His husband is lying to him about going to work to cover spending time with his ex (which Ben has NEVER had an issue with) and now he's found an engagement ring in Callum's bag.
Not only is he lying about going to work, but he's inventing additional shifts to, it seems, get out of spending time with Ben in favour of spending time with Whitney.
WE know he's got the wrong idea, but this isn't irrational insecurity or paranoia.
We may have to face the facts that what Callum is doing is not very nice or fair in regards to Ben. He's not treating his husband well right now.
And yes, WE absolutely understand what he's going through and why he's doing it, but Ben DOESN'T because CALLUM HASN'T TOLD HIM.
I don't believe that many of us would react very differently given the same information that Ben has. Because how else would you interpret what he currently knows?
It's not purely about insecurity, and it's not jealousy or paranoia, and I wish we'd stop saying it was.
We felt for Callum during the 'WHAT ABOUT ME?' era, so we should be doing the same with Ben. Because he's trying his best, and this situation is not his fault.
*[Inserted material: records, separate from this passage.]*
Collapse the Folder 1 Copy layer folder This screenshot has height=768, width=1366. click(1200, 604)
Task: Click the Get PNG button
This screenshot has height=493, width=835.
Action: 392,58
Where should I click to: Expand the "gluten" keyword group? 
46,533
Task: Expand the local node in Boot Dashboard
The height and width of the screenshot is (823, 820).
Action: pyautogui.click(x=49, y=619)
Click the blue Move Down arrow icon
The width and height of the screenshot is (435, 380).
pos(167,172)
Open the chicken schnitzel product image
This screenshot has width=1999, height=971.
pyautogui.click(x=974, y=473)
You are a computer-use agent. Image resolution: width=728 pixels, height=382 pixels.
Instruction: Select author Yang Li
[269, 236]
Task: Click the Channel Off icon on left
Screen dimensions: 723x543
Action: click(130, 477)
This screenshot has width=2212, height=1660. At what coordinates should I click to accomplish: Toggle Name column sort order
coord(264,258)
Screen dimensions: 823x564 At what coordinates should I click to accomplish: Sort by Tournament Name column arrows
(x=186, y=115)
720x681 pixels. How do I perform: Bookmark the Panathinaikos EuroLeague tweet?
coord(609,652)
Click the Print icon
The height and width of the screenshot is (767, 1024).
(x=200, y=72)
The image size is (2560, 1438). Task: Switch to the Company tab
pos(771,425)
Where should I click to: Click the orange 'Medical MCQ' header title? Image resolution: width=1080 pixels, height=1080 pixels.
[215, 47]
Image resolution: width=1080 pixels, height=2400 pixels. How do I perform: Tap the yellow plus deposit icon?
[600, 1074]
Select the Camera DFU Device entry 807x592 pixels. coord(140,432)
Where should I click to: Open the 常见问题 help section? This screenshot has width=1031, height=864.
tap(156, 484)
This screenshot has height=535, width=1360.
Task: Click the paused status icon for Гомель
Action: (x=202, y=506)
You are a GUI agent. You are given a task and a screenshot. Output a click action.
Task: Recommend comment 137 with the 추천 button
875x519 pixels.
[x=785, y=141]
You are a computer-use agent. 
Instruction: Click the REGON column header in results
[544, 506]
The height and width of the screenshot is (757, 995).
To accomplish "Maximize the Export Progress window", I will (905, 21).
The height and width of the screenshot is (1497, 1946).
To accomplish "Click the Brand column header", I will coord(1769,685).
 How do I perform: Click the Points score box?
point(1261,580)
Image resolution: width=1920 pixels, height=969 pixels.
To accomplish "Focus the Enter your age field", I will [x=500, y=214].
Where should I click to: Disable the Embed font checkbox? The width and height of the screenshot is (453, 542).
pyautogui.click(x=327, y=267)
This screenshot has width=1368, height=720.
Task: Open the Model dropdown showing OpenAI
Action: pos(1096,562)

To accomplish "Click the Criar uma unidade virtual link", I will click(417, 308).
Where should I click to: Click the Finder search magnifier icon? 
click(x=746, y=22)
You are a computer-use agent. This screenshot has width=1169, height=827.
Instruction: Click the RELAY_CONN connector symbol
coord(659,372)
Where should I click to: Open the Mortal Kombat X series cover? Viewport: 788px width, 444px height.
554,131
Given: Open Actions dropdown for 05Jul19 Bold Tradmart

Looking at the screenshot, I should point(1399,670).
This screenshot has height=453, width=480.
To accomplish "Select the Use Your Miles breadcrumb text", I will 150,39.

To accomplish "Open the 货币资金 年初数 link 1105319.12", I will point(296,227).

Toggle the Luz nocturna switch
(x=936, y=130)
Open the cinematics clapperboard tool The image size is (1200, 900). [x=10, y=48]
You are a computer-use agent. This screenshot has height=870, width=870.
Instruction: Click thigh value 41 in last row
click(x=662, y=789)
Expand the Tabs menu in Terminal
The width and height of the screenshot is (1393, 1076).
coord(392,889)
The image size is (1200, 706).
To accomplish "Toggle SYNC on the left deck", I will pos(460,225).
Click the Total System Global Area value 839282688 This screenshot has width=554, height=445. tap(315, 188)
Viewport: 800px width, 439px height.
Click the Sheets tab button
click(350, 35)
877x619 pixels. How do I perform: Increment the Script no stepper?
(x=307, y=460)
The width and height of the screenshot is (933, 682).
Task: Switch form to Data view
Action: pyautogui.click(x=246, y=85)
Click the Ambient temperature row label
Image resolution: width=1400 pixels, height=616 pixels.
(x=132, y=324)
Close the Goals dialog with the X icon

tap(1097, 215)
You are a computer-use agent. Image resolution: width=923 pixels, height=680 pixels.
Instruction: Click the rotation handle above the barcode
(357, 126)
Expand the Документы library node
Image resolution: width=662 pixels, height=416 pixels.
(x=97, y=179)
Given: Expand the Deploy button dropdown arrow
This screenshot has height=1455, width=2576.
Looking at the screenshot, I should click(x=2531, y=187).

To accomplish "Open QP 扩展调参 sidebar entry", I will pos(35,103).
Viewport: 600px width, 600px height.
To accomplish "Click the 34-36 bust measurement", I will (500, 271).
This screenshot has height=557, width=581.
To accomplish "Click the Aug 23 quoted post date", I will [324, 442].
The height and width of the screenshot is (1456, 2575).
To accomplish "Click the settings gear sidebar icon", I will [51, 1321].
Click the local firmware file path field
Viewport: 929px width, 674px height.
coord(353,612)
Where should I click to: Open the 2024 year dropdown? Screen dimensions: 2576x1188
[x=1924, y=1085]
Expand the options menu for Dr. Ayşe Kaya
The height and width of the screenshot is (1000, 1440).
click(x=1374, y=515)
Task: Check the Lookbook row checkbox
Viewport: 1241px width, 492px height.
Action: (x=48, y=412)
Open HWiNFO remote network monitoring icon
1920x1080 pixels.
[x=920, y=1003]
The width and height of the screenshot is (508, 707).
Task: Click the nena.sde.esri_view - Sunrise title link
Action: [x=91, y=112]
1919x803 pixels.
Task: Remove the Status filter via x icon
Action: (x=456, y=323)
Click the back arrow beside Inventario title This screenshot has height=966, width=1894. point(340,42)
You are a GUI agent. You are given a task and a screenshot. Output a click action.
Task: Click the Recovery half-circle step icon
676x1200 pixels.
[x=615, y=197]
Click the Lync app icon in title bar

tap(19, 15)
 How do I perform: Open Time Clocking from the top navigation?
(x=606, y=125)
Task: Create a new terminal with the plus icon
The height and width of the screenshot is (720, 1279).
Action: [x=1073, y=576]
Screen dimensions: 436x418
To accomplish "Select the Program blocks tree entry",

He's being hurt, badly, by Callum crumbling and shutting him out, just as Callum was hurt by Ben doing the same.
What we aren't going to do is start comparing traumas and deciding that Callum's current trauma makes it more okay for him to treat Ben badly than it was for Ben to do the same last year, because ranking diagnosed combat PTSD as 'more serious' is an absolute fucking nope.
I'm pretty certain we're heading for our reverse 'WHAT ABOUT ME?' moment of this storyline, and the beauty of it is that neither of them are totally wrong or totally right, and we, as an audience, can easily understand the situation and pain that both are in. Let's not lose that.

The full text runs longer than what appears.